Produzido em ouro de 18 quilates, foi transportado sob rigorosas medidas de segurança até Chichén Itzá, uma das sete maravilhas do mundo moderno, numa digressão promocional que já passou por oito cidades mexicanas.
Seguirá, até meados de abril, por mais uma dúzia de cidades nos Estados Unidos e no Canadá, países que, juntamente com o México, acolhem o Mundial de 11 de junho a 19 de julho.
"Este símbolo que está aqui atrás é extraordinário para o México" e esta "é uma imagem que vai correr o mundo", afirmou o antigo futebolista mexicano Hugo Sánchez antes de revelar o troféu em frente ao Templo do Castelo, a principal pirâmide escalonada do célebre complexo maia.
De acordo com as regras da FIFA, apenas os campeões do mundo podem tocá-lo.
Llorente como protagonista principal
Fernando Llorente, que se sagrou campeão com a seleção espanhola no Mundial-2010 na África do Sul, foi o responsável por retirar a Taça da sua urna protetora perante uma centena de convidados exclusivos, patrocinadores e jornalistas reunidos para esta cerimónia privada, realizada antes da abertura do complexo à multidão de visitantes.

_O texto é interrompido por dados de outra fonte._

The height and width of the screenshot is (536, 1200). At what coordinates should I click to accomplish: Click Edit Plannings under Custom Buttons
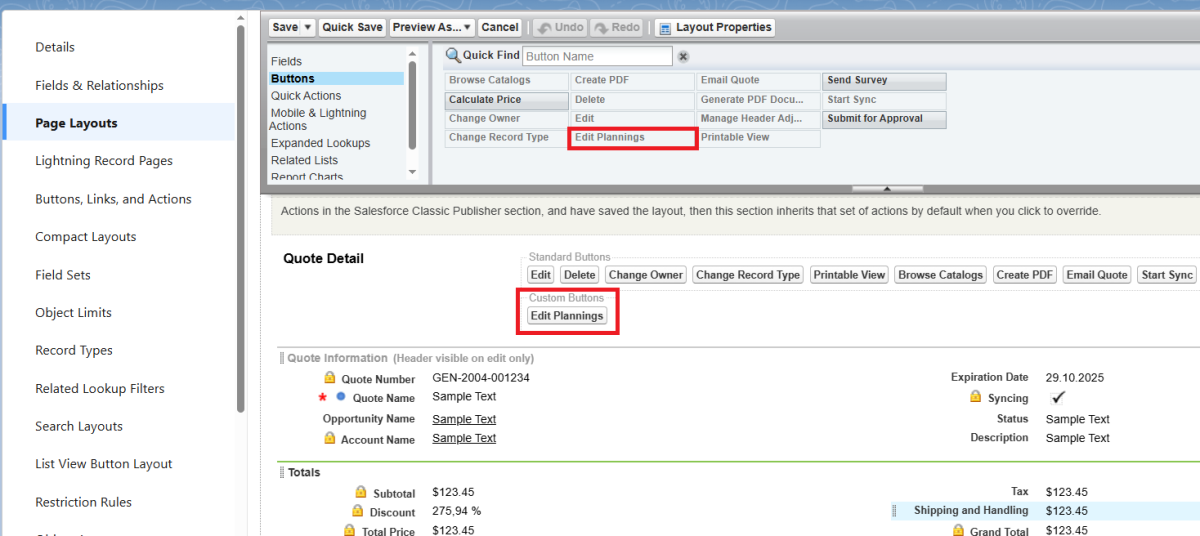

Chichén Itzá atrai no equinócio da primavera uma multidão para assistir à "descida de Kukulcán", a serpente emplumada.
Nesta altura do ano, a luz do sol ao entardecer projeta sombras na escadaria da grande pirâmide que parecem fazer descer essa divindade maia do céu à terra.
Aqui encontra-se também o maior campo do mundo do jogo de bola maia, um ritual religioso que surgiu nesta região por volta de 900 a.C. e antecessor cultural dos desportos coletivos modernos como o futebol, embora não tenha qualquer ligação direta com este.